Exercise details – Within the data below, determine how many lines contain "label" and supply only that figure.

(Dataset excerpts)
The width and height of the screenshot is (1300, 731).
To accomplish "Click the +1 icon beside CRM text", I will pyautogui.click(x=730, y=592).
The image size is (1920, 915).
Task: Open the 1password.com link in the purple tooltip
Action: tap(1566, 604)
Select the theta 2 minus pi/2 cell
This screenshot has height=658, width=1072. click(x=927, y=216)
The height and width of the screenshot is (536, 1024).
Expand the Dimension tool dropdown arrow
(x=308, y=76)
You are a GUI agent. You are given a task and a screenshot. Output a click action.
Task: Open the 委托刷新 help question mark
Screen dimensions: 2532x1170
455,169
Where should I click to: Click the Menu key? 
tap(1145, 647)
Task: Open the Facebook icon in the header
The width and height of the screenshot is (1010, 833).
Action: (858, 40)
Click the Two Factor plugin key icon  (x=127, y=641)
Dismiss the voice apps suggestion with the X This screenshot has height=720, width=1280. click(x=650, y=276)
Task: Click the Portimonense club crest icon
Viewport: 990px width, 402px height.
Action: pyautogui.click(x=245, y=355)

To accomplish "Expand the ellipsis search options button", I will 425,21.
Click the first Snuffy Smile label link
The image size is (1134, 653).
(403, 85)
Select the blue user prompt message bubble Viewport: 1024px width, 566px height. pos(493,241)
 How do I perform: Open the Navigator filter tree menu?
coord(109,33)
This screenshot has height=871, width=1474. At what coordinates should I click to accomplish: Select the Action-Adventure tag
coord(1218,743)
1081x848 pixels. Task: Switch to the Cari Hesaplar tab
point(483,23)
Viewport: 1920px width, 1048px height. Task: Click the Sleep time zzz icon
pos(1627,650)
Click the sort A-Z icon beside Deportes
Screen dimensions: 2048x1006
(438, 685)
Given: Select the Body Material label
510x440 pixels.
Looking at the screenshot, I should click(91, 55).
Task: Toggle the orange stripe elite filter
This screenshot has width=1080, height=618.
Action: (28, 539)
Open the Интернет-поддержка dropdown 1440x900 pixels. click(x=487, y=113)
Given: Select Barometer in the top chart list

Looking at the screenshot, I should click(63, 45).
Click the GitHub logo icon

Your response – 2